Man muss erst das Richtige für sich finden,ich suche auch noch.

Das Gute ist,man kann sie wieder ausschleichen,wenn man eine Weile stabil ist.
Ich bin froh,dass es sowas überhaupt gibt.

16.08.2016 18:42 • #3


Perle
Ich nahm Fluoxetin (habe Ende April d.J. ausgeschlichen)

16.08.2016 18:45 • x 1 #4


25.03.2021 12:02 • #5


Lasse dich einfach darauf ein.....es kann dir sehr helfen

25.03.2021 12:05 • x 2 #6


portugal
Wie schlecht muss es Dir noch gehen, damit Du ADS annimmst?

Ich hatte bei einigen NW und bei anderen rein gar nichts.

Sertralin hatte damals bei mir nach 2 Tagen angeschlagen u mir das Leben gerettet.

Es kann nur bergauf gehen!

25.03.2021 12:22 • x 4 #7


Zitat von Nicky78:
Hallo, Nach 25 Jahren mit Panikattacken und mehreren Jahren mit Depressionen komme ich nun endlich in eine Tagesklinik. Diagnose schwere Depression und Angststörung. Ich soll ...


Ganz, ganz vielen geht es in den ersten 14 bis 21 Tagen nach Einnahme-Beginn und Dosissteigerung beschissen. Mich hat es, wie du weißt, stationär gebracht. Andere machen die Hölle zuhause durch, um endlich wieder richtig leben zu können.
Entschuldige die drastische Wortwahl, ich will deine Angst vor diesen Medikamenten bzw. deren anfänglichen NW nicht schüren.
Aber wenn du ans nächste AD mit der Hoffnung ran gehst, nichts davon zu merken, kannst du fast nur enttäuscht werden.

Hättest du damals nicht nach 6 Tagen das Escitalopram - einem der besser bekömmlich SSRI - abgesetzt, wärest du jetzt vielleicht die alte.

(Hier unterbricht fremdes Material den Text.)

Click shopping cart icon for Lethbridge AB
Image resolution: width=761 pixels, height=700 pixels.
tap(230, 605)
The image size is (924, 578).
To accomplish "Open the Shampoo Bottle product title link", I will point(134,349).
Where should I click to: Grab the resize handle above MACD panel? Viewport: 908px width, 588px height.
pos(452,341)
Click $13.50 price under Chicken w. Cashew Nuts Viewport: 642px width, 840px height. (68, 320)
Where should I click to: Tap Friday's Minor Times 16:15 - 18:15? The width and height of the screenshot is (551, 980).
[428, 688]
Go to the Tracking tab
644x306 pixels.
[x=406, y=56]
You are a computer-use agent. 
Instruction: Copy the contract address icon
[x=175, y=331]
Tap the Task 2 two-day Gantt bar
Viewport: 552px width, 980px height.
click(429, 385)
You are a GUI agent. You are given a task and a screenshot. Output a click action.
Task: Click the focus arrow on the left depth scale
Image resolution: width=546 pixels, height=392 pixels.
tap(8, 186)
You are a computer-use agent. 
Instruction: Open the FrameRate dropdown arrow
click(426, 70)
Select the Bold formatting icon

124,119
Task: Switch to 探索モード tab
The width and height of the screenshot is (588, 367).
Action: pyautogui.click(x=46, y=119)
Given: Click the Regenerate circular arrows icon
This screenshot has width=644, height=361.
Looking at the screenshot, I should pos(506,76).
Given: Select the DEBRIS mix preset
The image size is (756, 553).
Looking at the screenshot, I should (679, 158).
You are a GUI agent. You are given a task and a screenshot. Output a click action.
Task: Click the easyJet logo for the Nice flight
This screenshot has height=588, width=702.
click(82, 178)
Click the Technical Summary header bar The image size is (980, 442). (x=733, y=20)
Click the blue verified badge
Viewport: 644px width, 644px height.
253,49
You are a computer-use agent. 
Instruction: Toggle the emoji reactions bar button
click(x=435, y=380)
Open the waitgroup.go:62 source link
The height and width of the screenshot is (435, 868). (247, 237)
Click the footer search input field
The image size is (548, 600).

Was ich dir sagen will: die erste Zeit wird vermutlich anstrengend. Nimm zur Not Tavor und Co und gönn dir ALLES was dir gut tut. Aber halte Minimium 3 Wochen durch (nach jeder Erhöhung).

Dann schaffst du den Sprung zurück ins Leben.

25.03.2021 13:05 • x 3 #8


Hallo Pauline, warum musstest du nochmal stationär gehen? Wenn es das nächste Mal so schlimm ist, werde ich auch darum bitten, bevor ich abbreche. Der Zeitpunkt ist nur denkbar schlecht. Mein Sohn, auch depressiv, wechselt gerade dann die Schule und ich will für ihn da sein. Er ist zur Zeit in der Tagesklinik.

25.03.2021 13:12 • #9


Weil ich wahnsinnig mit den NW zu kämpfen hatte: Dauerpanik, extreme Unruhe, sodass ich gezittert und gewackelt habe z.T., ich konnte nichts mehr essen, nicht mehr schlafen, war verzweifelt und weinerlich. Ich bin wegen meiner Kinder stationär gegangen. Sie sollten nicht Angst um oder vor mir haben und ich musste mich ganz klar um mich kümmern.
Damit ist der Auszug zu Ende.